De introductie van rituximab in 2003 heeft een positief effect gehad op de uitkomsten voor patiënten met folliculair lymfoom (FL). Dat blijkt uit het proefschrift van Manette Dinnessen (IKNL/Universiteit van Amsterdam).
De overleving van patiënten met FL is sinds 2003 substantieel toegenomen ten opzichte van de periode 1996-2002. Die stijging hangt samen met de introductie van rituximab in Nederland in 2003. Met name bij patiënten met stadium III-IV FL nam de overleving sterk toe.
De gestegen relatieve overleving bij patiënten met een vroeg stadium (I-II) van FL, met name ouderen, schrijft Dinnessen toe aan betere ondersteunende zorg en eveneens aan de toevoeging van rituximab aan de behandeling.

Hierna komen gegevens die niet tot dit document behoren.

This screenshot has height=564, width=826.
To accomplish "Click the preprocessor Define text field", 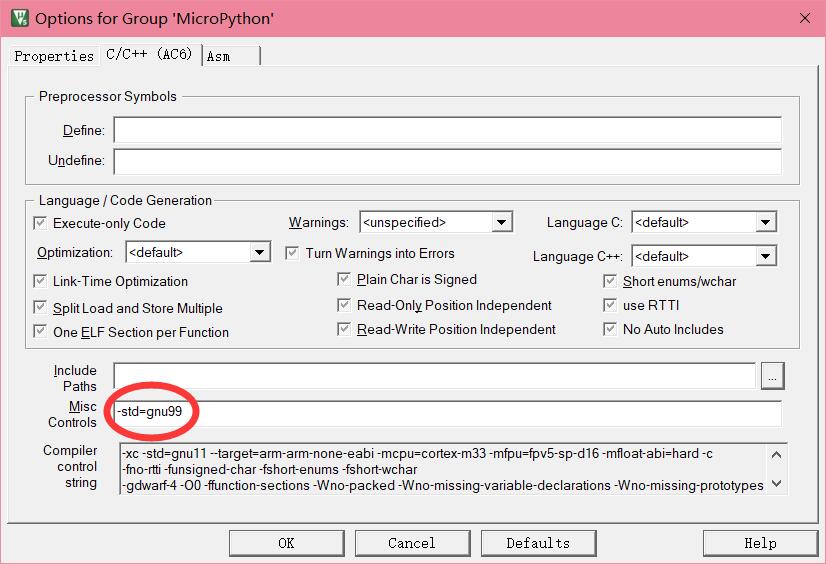I will click(447, 130).
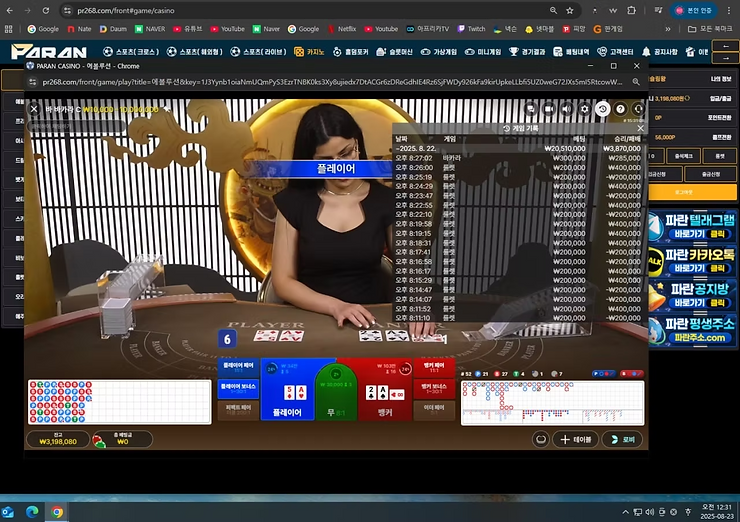Place a bet on blue 플레이어 area
This screenshot has height=522, width=740.
point(287,389)
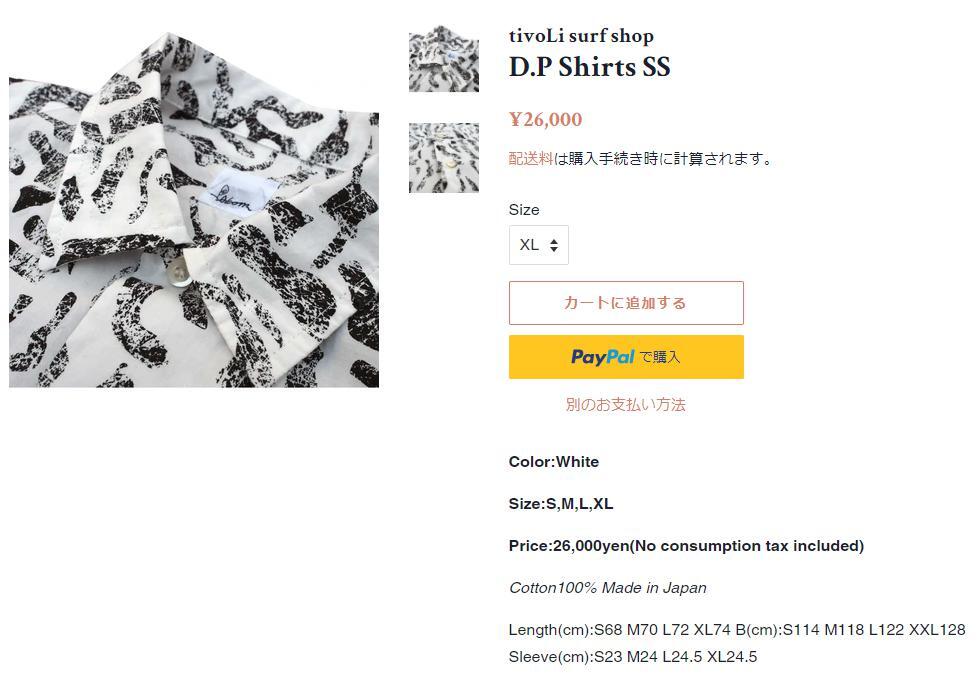Viewport: 980px width, 681px height.
Task: Click the Length(cm) measurements line
Action: 737,630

De conditionele relatieve overleving bleek gestaag toe te nemen met elk overleefd jaar sinds de diagnose. Opvallend is dat de verschillen in overleving tussen patiënten met een verschillend ziektestadium (stadium I-II versus III-IV) 7 jaar na de diagnose verdwijnen, vooral door de toenemende overleving met elk overleefd jaar van patiënten met stadium III-IV folliculair lymfoom.
Het aantal patiënten dat sterft aan de gevolgen van FL is sinds de introductie van rituximab in 2003 over de gehele populatie afgenomen. Patiënten > 60 jaar met ziekte in stadium III-IV bij diagnose hebben nog steeds een slechte prognose. Dinnessen denkt dat het in kaart brengen van de doodsoorzaken van patiënten met FL consequenties kan hebben voor de behandeling.